═══ SOURCE DOCUMENT
- To provide a sound foundation concerning the design and analysis of advanaced discrete algorithms.
- To provide a critical rational concerning advanced complexity theory and algorithmics.
- To provide an in-depth, systematic and critical understanding of selected significant issues at the forefront of research explorations in the design and analysis of discrete algorithms.
- Core algorithmic primitives including: notation, standard (sequential) models of computation, algorithmic design methods, data structures, formal proofs and methods of analysis on the example of recent (up to date) research problems. [2 weeks]
- Advanced particular graph algorithms, string algorithms, randomised algorithms, approximation algorithms, on-line algorithms. [5 weeks]
- Crucial elements of probabilistic theory. [1 week]
- Non-standard computational models including: parallel, distributed, non-deterministic (incl. probabilistic), biologically motivated, and appropriate diverse measures of complexity. [2 weeks]
J. Kleinberg, E.Tardos: Algorithm Design. Addison-Wesley (latest edition).
══════
TASK A - Which book does the course outline list, and who wrote it?
TASK B - Resume the course outline on advanced discrete algorithms after its final line.
The data that comes after this course outline is separate material.
═══ RAW DATA
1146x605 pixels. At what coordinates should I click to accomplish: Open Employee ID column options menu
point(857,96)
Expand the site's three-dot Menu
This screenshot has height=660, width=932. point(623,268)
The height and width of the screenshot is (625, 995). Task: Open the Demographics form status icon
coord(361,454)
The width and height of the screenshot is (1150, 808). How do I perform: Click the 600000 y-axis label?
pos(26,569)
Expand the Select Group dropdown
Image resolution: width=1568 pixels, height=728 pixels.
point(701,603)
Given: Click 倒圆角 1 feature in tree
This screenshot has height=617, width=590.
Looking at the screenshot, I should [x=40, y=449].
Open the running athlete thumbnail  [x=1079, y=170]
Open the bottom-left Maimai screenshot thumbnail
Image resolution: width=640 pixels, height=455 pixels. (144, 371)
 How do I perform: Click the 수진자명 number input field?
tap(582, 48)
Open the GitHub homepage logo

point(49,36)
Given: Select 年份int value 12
══════
ANSWER AREA A - Algorithm Design, by J. Kleinberg and E. Tardos

ANSWER AREA B -
At the end of this module students should be able to:
- Describe the following classes of algorithms and design principles associated with them: recursive algorithms, graph (search-based) algorithms, greedy algorithms, algorithms based on dynamic programming, network flow (optimisation) algorithms, approximation algorithms, randomised algorithms, distributed and parallel algorithms.
- Illustrate the above mentioned classes by examples from classical algorithmic areas, current research and applications.
- Identify which of the studied design principles are used in a given algorithm taking account of the similarities and differences between the principles.
- Apply the studied design principles to produce efficient algorithmic solutions to a given problem taking account of the strengths and weaknesses of the applicable principles.
- Outline methods of analysing correctness and asymptotic performance of the studied classes of algorithms, and apply them to analyse correctness and asymptotic performance of a given algorithm.
Formal Lectures: Students will be expected to attend 3 hours of formal lectures in a typical week. Formal lectures will be used to introduce students to the concepts and methods covered by the module.
Tutorials: Students will be expected to attend one hour of tutorials in a typical week.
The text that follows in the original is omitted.